Vestigial views of ‘global health research should be driven by our agenda and the outputs belong to us since we pay for it’ can still be heard despite the calls for and drive towards more equitable partnerships in global health. Organisations such as the US NIH (Working Group on Promoting Equity in Global Health Research Collaborations)1 and the UKRI (UK Collaborative on Development Research ‘Building Partnerships of Equals’)2 are working towards fairer research partnerships.
Equitable partnerships in global health
There has been much written on equitable partnerships, recognising the importance in its own right,3 4 as well as in ensuring sustainability, efficiency and yielding better outcomes.5 One of the early writings on conducting ethical research in developing countries by Emanuel et al 6 emphasised the need for minimising exploitation and collaborative partnerships. More recent writing by Kumar et al discussed the systemic inequalities reinforcing inequities and the need for individual and institutional empowerment in combating such inequity.7
Our experiences indicate three areas upon which equitable global health partnerships are built: equity in research, ethics as a mandatory requirement and community engagement and involvement (CEI).

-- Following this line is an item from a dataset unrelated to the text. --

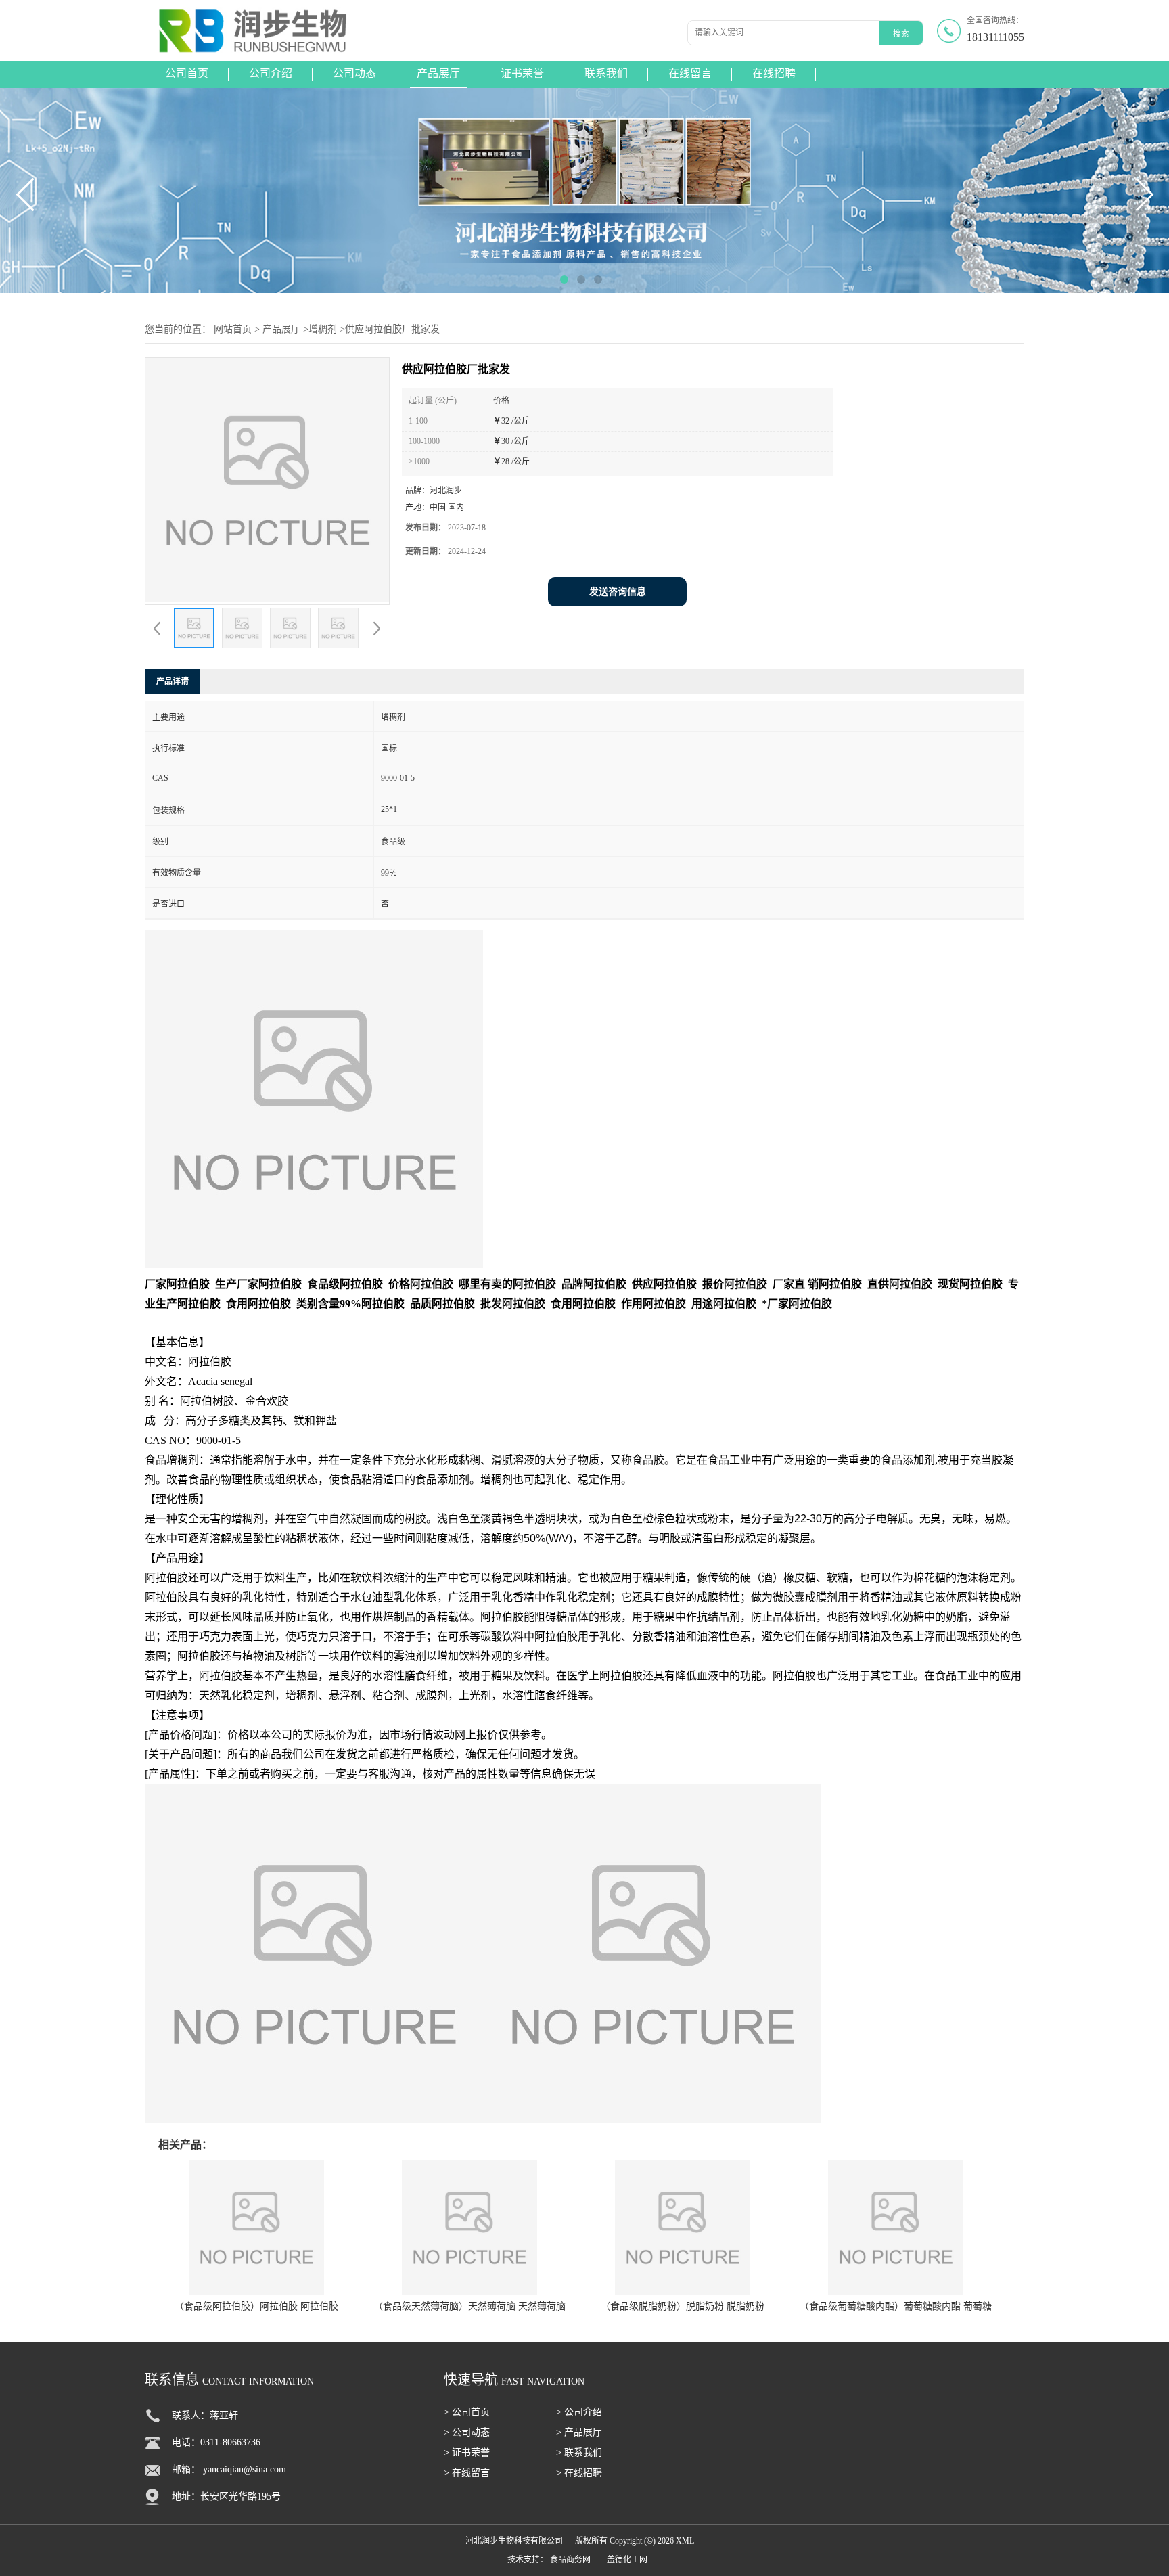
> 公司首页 (467, 2412)
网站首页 (233, 329)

The role of research in global health: bidirectional knowledge flows
We believe research is the way forward to address this inequity in global health. Research collaborations among HICs and LMICs can be the way forward to close the health, research and publication gap between Global North and Global South.5 In the current context of the 10/90 (LMIC/HIC) divide in resource allocation, research funding and publications, as well as the disproportionate burden of diseases in LMICs, it can be challenging for LMICs to swim against the tide, particularly given the less well-developed research culture.8
There is some evidence that research carried out in the Global South had significant impact also on the Global North, though the quantum of research is limited (ie, 6% of total global research output).8 9 A clinical trial (1687 patients) conducted in South America, Africa and India9 that demonstrated magnesium sulfate as the treatment of choice for eclampsia is an early example of how collaborations can provide answers to global health problems. Another classic example is the research carried out by Patel et al.10 Before the findings of this study were disseminated, the WHO recommended syndromic management for vaginal discharge, where women were treated for some or all of five common reproductive tract infections, resulting in significant social cost through divorces due to mistrust among partners.10 A third example is the research carried out by Rahman et al on delivering psychosocial interventions by community health workers for maternal depression in Pakistan.11
The inequities in health research are to be exacerbated by modern trends in healthcare. For example, in the use of artificial intelligence (AI) in healthcare, AI draws conclusions and makes predictions based on the large healthcare databases it is trained on. The large, high-quality datasets required for training AI technologies are very limited in LMICs, so that the models and algorithms in AI usage will not function optimally for the under-represented people of LMICs.12
Despite the significant efforts from HICs to boost global health research in the recent past, the distance that is yet to be travelled was indicated by the investigation the senior author of this article carried out on under-representation of LMICs in the research literature in 2023: excluding USA, UK and other Euro-American countries, contribution from the Rest of the World in the research literature amounted to 6.5% in 2000 and increased to 11.9% after 17 years.8 9 13
Ethics in research as a key pillar in successful and equitable global health partnerships
Incorporating ethical practice into research should be an essential prerequisite of global health research, given the inequity in resource distribution as well as the concentration of new knowledge production belonging to a minority of HICs despite contributions from LMICs in that knowledge creation. Research is carried out in LMICs with the beneficial intent of promoting access to more advanced technology, knowledge, treatment and care; at the same time, it is also considered an opportunity to conduct clinical research, for example, in a location where it can be carried out at a lower cost and where legal and regulatory requirements are simpler.6
Justice and fairness are key ethical aspects that needs to be considered in research in LMICs. There is a move towards ensuring fairness in research by mandating reporting on research fairness: the Research Fairness Initiative reporting areas require that research projects report on the fairness of opportunity (relevance to communities, fair research contracting, fair recognition of management capacities), fair process (minimising negative impact, fair local hiring and training, fair data ownership, and full cost recovery) and, lastly, on the fair sharing of benefits, costs and outcomes.14 15
In a global health research context where the power differential is significant between HIC and LMIC partners, those from LMICs may become vulnerable. There should be respect for the autonomy and dignity of LMIC collaborating partners and their freedom of thought and action. LMIC partners should have an equal say in the collaboration. HIC partners need to respect the rights of LMIC partners and take necessary steps to provide support where the freedom of choice may be limited.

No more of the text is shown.